How We Determined the Ten Biggest Science Projects
Before we started trying to figure out which big science projects are actually the biggest science projects in the world,...
Before we started trying to figure out which big science projects are actually the biggest science projects in the world, we had to put down a few parameters. First, the projects had to be up and running, rather than be in the planning or construction phase. Second, we decided to disallow projects that were coming to the very end of their lifetimes, like the Tevatron, which will cease operations in September 2011. Finally, we decided that projects like the Svalbard Seed Vault (as cool as it is) didn’t qualify, as they aren’t primarily involved with producing new data.

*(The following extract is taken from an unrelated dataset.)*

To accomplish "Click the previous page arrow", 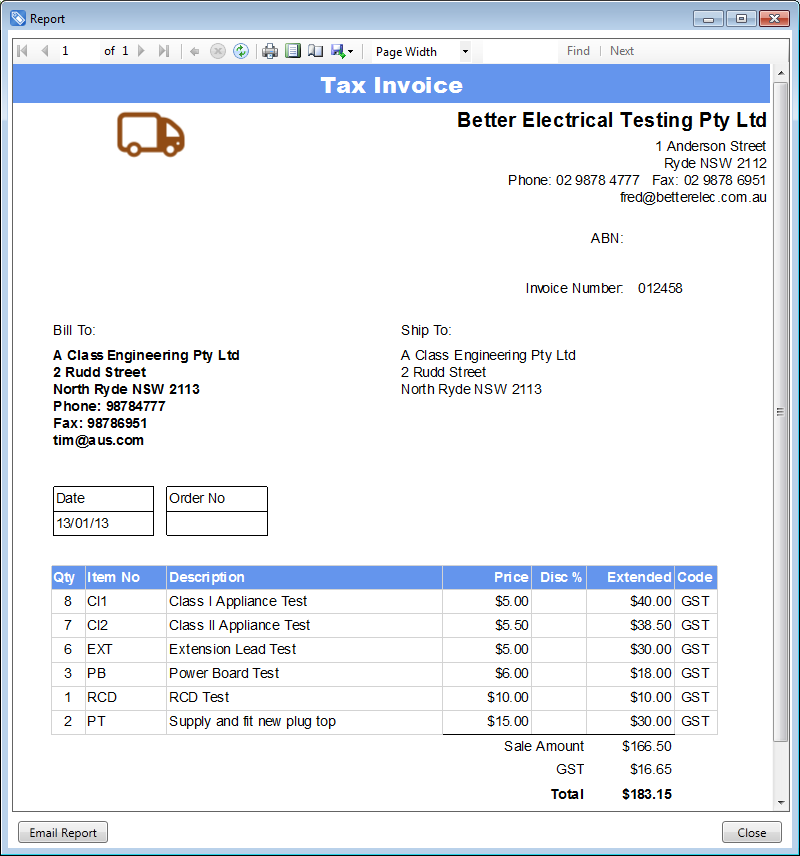I will 44,51.
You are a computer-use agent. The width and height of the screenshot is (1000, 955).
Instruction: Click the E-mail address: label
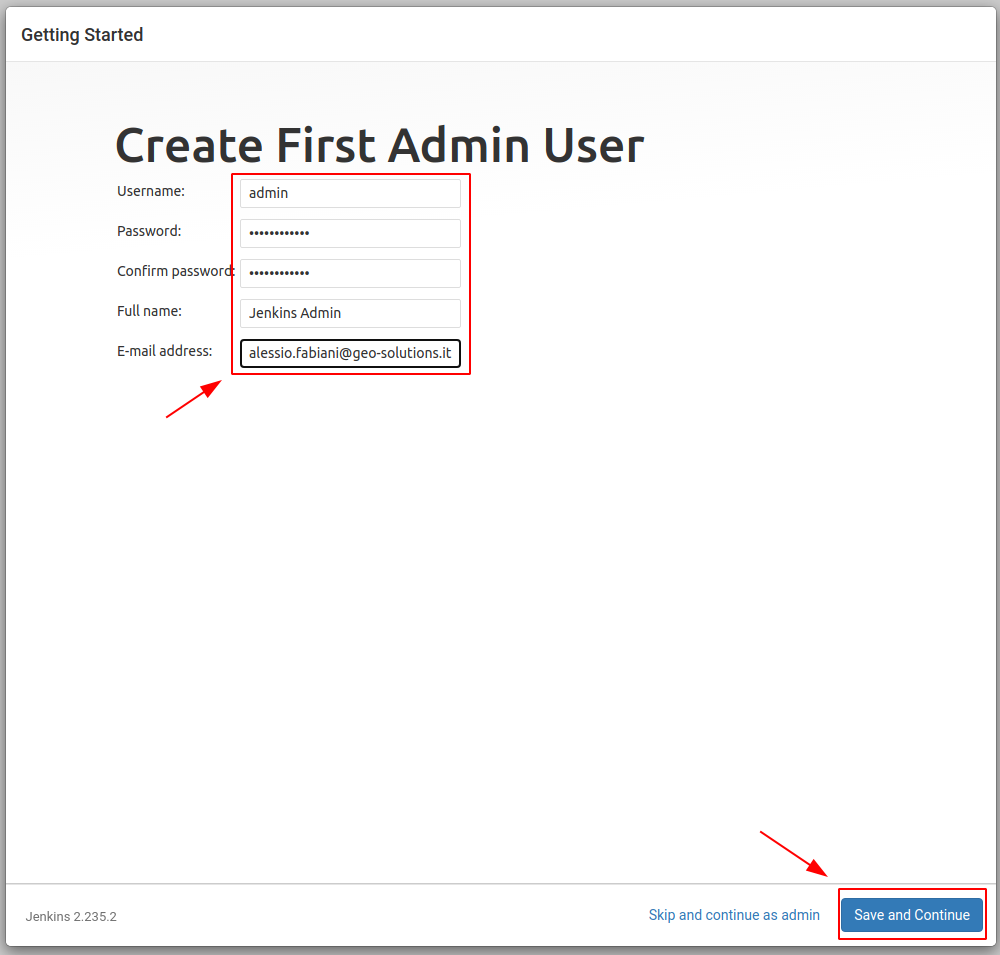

That left us with about 20 candidates. We gathered stats on each of the 20 projects, including their annual budgets, estimated construction costs (we translated these into 2011 US dollars), staff size and physical size. We broke each of those categories into tiers of numerical ranges to make the calculation a bit easier.
We wanted to make sure that we ended up with a clear 1-10 ranking, rather than have, for example, a three-way tie at #10. To avoid that situation, we had to make sure our ranges didn’t end up clumping the projects into a relatively few number of tiers. Take budgets: The large discrepancy between a small, relatively cheap project like Neptune ($12M a year) and a massive, costly undertaking like the ISS ($2B a year), necessitated that we look at the entire data set and figure out which projects were outliers. Otherwise, if we just split the spread into 10 equal portions, we’d get a bunch of projects in tier 1, 2 and 10, and none in the intervening tiers. We calculated the mean, standard deviation and z-scores for each data point in each category. A z-score tells you just how far from the mean a given data point is, indicating if a number is abnormally large or small, given all of the other numbers in a given data set. We took those with abnormally high (or low) z-scores out of the tier-spread calculation.
Once that was done, we put each project and its quantitative data into tiers. Those with high z-scores were automatically put into Tier 10, while low ones were put into Tier 1.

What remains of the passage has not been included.